Short exercise: Go through the rows below and pull out every line that contains the word "perform". Copy each of those lines in full.

## START Material for the task

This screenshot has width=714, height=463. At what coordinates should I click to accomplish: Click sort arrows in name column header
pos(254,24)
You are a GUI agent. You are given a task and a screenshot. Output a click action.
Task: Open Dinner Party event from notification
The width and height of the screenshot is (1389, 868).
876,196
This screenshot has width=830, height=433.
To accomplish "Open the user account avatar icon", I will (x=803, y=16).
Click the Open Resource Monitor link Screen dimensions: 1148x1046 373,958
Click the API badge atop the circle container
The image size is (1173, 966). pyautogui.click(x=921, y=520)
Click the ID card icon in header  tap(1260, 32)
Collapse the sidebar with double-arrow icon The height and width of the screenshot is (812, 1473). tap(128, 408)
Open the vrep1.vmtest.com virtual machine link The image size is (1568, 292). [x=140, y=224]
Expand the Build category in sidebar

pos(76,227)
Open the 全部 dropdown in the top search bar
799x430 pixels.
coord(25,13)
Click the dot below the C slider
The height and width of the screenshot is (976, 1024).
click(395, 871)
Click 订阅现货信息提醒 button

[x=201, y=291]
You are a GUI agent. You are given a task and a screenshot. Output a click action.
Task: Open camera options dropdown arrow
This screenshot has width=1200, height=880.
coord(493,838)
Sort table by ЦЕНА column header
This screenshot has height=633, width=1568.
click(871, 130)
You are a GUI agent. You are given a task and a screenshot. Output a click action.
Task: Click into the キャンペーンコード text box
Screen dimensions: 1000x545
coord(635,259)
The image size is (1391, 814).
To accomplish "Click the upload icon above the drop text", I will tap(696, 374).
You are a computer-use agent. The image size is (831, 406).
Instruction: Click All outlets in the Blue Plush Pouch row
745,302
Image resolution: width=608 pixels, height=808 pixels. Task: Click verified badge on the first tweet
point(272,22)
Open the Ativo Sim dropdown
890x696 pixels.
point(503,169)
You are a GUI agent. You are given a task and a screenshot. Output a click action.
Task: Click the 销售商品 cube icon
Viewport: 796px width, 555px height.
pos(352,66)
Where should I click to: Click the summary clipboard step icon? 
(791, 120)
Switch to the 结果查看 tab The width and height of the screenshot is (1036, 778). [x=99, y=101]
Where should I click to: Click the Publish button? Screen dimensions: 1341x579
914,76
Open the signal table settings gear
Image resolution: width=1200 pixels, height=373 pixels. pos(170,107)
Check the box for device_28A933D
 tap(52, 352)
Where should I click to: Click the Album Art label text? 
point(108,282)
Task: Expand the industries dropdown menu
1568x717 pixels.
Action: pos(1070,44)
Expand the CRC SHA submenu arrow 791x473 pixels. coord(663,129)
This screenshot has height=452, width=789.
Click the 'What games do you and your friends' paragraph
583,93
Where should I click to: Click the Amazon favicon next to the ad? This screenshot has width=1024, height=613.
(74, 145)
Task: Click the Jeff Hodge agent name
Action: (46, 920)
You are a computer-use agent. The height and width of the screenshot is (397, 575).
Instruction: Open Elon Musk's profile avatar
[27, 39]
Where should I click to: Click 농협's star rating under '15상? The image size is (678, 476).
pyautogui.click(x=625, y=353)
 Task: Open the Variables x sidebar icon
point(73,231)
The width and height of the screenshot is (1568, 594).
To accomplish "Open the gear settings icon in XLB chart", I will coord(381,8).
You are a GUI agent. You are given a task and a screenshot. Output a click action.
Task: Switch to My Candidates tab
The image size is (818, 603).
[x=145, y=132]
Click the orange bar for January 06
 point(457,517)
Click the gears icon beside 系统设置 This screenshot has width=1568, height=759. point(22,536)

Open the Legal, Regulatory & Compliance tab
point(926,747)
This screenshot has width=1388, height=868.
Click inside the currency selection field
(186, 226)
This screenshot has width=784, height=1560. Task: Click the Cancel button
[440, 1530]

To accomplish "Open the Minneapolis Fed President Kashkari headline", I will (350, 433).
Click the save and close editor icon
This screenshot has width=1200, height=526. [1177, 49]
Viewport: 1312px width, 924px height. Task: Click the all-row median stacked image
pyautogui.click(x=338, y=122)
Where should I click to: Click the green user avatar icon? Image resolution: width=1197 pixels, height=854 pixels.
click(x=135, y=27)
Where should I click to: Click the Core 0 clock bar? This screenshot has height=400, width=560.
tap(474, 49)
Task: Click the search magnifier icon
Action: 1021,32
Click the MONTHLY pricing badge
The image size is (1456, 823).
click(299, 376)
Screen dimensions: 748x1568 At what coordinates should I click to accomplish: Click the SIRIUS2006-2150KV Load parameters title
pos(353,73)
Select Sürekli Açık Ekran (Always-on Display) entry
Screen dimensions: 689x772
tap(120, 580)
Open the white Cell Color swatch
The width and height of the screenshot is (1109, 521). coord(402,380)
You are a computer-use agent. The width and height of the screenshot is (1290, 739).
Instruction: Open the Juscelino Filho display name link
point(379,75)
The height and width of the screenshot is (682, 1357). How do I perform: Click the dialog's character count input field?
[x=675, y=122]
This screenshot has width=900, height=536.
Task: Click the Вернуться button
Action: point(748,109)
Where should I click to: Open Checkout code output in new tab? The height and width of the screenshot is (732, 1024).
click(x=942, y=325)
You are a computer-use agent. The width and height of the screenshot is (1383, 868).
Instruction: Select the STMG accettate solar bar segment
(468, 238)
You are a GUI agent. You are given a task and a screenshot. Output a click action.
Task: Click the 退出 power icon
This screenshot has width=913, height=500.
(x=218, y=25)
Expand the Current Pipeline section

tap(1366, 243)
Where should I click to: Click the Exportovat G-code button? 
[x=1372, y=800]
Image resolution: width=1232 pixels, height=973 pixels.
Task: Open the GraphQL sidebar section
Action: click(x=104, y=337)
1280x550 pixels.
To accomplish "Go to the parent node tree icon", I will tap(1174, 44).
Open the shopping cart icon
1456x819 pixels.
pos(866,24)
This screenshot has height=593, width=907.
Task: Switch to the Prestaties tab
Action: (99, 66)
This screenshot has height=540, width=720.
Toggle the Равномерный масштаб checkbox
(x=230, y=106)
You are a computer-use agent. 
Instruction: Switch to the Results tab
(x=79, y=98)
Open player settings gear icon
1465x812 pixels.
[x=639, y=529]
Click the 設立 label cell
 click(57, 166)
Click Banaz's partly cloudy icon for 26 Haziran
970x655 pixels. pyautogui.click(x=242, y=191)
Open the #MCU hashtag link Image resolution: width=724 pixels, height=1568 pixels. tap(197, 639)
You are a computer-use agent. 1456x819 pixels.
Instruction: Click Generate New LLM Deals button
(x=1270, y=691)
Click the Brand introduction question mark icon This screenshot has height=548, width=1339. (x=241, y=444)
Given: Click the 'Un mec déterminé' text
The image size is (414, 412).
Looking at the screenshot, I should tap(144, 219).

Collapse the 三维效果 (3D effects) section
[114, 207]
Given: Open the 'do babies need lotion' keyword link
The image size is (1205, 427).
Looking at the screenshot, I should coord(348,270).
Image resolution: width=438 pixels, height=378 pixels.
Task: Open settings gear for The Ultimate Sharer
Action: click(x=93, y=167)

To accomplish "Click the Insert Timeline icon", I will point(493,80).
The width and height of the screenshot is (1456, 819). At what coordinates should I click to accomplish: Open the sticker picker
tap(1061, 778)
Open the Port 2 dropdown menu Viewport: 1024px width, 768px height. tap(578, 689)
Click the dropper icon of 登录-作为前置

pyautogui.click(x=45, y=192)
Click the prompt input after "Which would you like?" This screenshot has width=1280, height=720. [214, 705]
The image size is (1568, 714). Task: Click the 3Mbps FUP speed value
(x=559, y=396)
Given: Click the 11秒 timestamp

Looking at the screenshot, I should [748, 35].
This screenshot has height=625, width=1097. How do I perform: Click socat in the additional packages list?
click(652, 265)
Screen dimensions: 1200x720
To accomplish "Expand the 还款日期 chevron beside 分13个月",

## END Material for the task

Solution to this task:
The height and width of the screenshot is (682, 1357). How do I perform: Click the dialog's character count input field?
This screenshot has height=625, width=1097. How do I perform: Click socat in the additional packages list?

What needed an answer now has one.